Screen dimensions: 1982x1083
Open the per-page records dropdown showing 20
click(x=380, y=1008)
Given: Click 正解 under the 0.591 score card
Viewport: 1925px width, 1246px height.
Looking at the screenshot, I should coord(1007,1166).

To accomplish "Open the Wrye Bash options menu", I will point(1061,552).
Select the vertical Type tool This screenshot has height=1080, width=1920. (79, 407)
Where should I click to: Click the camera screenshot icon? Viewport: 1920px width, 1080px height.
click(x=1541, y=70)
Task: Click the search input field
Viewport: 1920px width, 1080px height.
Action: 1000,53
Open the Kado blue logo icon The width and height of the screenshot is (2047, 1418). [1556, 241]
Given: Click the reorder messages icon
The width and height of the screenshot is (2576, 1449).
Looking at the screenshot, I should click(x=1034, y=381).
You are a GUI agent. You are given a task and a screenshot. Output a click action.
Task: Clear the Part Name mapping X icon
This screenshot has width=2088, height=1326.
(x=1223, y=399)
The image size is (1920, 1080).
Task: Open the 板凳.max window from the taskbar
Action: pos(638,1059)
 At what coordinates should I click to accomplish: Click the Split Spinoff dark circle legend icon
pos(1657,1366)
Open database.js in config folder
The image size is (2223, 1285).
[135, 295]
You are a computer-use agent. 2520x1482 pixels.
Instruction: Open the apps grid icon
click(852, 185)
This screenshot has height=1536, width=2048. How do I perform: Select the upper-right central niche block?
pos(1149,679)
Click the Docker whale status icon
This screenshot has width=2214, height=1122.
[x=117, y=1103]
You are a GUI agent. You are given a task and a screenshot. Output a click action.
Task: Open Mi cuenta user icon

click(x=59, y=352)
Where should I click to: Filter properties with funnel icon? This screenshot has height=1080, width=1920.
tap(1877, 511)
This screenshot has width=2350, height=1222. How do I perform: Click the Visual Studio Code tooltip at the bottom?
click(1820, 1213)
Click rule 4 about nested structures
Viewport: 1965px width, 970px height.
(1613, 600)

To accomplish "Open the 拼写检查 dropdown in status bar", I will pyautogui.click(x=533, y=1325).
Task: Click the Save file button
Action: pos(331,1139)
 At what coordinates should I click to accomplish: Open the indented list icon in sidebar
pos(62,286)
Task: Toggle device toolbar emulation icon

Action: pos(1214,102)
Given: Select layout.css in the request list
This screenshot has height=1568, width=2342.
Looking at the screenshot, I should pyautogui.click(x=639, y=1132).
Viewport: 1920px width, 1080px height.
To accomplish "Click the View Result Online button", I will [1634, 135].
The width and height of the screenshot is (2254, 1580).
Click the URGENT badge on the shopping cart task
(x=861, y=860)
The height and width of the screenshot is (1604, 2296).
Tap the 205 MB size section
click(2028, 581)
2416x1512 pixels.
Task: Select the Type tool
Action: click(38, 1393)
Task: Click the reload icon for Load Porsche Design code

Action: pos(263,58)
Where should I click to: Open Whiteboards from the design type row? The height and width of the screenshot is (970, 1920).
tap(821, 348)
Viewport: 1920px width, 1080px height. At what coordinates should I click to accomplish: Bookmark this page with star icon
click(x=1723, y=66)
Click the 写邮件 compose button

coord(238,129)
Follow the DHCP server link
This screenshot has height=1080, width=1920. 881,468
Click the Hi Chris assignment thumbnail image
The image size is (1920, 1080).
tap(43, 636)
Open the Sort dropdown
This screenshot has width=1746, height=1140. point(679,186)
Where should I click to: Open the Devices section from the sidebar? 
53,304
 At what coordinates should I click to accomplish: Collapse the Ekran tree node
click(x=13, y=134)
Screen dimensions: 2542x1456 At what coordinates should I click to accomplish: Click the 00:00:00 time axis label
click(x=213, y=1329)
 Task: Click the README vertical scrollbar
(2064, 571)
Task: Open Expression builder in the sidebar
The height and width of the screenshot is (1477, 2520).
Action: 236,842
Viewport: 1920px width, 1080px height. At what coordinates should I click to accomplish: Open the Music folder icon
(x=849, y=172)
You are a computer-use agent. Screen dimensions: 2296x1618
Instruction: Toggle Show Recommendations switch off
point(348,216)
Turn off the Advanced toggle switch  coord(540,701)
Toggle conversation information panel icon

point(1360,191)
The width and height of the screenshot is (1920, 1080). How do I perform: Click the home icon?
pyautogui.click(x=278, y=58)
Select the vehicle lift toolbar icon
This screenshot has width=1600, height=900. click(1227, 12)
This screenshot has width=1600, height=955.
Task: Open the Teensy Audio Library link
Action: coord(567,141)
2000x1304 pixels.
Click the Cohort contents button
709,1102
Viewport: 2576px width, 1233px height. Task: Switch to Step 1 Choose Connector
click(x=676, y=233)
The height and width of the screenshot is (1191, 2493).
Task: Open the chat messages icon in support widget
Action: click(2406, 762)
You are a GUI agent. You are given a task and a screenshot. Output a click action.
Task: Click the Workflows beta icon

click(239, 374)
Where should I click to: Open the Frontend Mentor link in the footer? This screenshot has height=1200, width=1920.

※ ※ ※

◆ Exercise description: Extract the complete listing verbatim.

◆ Task response:
Screen dimensions: 1982x1083
Open the per-page records dropdown showing 20
click(x=380, y=1008)
Given: Click 正解 under the 0.591 score card
Viewport: 1925px width, 1246px height.
Looking at the screenshot, I should coord(1007,1166).

To accomplish "Open the Wrye Bash options menu", I will point(1061,552).
Select the vertical Type tool This screenshot has height=1080, width=1920. (79, 407)
Where should I click to: Click the camera screenshot icon? Viewport: 1920px width, 1080px height.
click(x=1541, y=70)
Task: Click the search input field
Viewport: 1920px width, 1080px height.
Action: 1000,53
Open the Kado blue logo icon The width and height of the screenshot is (2047, 1418). [1556, 241]
Given: Click the reorder messages icon
The width and height of the screenshot is (2576, 1449).
Looking at the screenshot, I should click(x=1034, y=381).
You are a GUI agent. You are given a task and a screenshot. Output a click action.
Task: Clear the Part Name mapping X icon
This screenshot has width=2088, height=1326.
(x=1223, y=399)
The image size is (1920, 1080).
Task: Open the 板凳.max window from the taskbar
Action: pos(638,1059)
 At what coordinates should I click to accomplish: Click the Split Spinoff dark circle legend icon
pos(1657,1366)
Open database.js in config folder
The image size is (2223, 1285).
[135, 295]
You are a computer-use agent. 2520x1482 pixels.
Instruction: Open the apps grid icon
click(852, 185)
This screenshot has height=1536, width=2048. How do I perform: Select the upper-right central niche block?
pos(1149,679)
Click the Docker whale status icon
This screenshot has width=2214, height=1122.
[x=117, y=1103]
You are a GUI agent. You are given a task and a screenshot. Output a click action.
Task: Open Mi cuenta user icon

click(x=59, y=352)
Where should I click to: Filter properties with funnel icon? This screenshot has height=1080, width=1920.
tap(1877, 511)
This screenshot has width=2350, height=1222. How do I perform: Click the Visual Studio Code tooltip at the bottom?
click(1820, 1213)
Click rule 4 about nested structures
Viewport: 1965px width, 970px height.
(1613, 600)

To accomplish "Open the 拼写检查 dropdown in status bar", I will pyautogui.click(x=533, y=1325).
Task: Click the Save file button
Action: pos(331,1139)
 At what coordinates should I click to accomplish: Open the indented list icon in sidebar
pos(62,286)
Task: Toggle device toolbar emulation icon

Action: pos(1214,102)
Given: Select layout.css in the request list
This screenshot has height=1568, width=2342.
Looking at the screenshot, I should pyautogui.click(x=639, y=1132).
Viewport: 1920px width, 1080px height.
To accomplish "Click the View Result Online button", I will [1634, 135].
The width and height of the screenshot is (2254, 1580).
Click the URGENT badge on the shopping cart task
(x=861, y=860)
The height and width of the screenshot is (1604, 2296).
Tap the 205 MB size section
click(2028, 581)
2416x1512 pixels.
Task: Select the Type tool
Action: click(38, 1393)
Task: Click the reload icon for Load Porsche Design code

Action: pos(263,58)
Where should I click to: Open Whiteboards from the design type row? The height and width of the screenshot is (970, 1920).
tap(821, 348)
Viewport: 1920px width, 1080px height. At what coordinates should I click to accomplish: Bookmark this page with star icon
click(x=1723, y=66)
Click the 写邮件 compose button

coord(238,129)
Follow the DHCP server link
This screenshot has height=1080, width=1920. 881,468
Click the Hi Chris assignment thumbnail image
The image size is (1920, 1080).
tap(43, 636)
Open the Sort dropdown
This screenshot has width=1746, height=1140. point(679,186)
Where should I click to: Open the Devices section from the sidebar? 
53,304
 At what coordinates should I click to accomplish: Collapse the Ekran tree node
click(x=13, y=134)
Screen dimensions: 2542x1456 At what coordinates should I click to accomplish: Click the 00:00:00 time axis label
click(x=213, y=1329)
 Task: Click the README vertical scrollbar
(2064, 571)
Task: Open Expression builder in the sidebar
The height and width of the screenshot is (1477, 2520).
Action: 236,842
Viewport: 1920px width, 1080px height. At what coordinates should I click to accomplish: Open the Music folder icon
(x=849, y=172)
You are a computer-use agent. Screen dimensions: 2296x1618
Instruction: Toggle Show Recommendations switch off
point(348,216)
Turn off the Advanced toggle switch  coord(540,701)
Toggle conversation information panel icon

point(1360,191)
The width and height of the screenshot is (1920, 1080). How do I perform: Click the home icon?
pyautogui.click(x=278, y=58)
Select the vehicle lift toolbar icon
This screenshot has width=1600, height=900. click(1227, 12)
This screenshot has width=1600, height=955.
Task: Open the Teensy Audio Library link
Action: coord(567,141)
2000x1304 pixels.
Click the Cohort contents button
709,1102
Viewport: 2576px width, 1233px height. Task: Switch to Step 1 Choose Connector
click(x=676, y=233)
The height and width of the screenshot is (1191, 2493).
Task: Open the chat messages icon in support widget
Action: click(2406, 762)
You are a GUI agent. You are given a task and a screenshot. Output a click action.
Task: Click the Workflows beta icon

click(239, 374)
Where should I click to: Open the Frontend Mentor link in the footer? This screenshot has height=1200, width=1920.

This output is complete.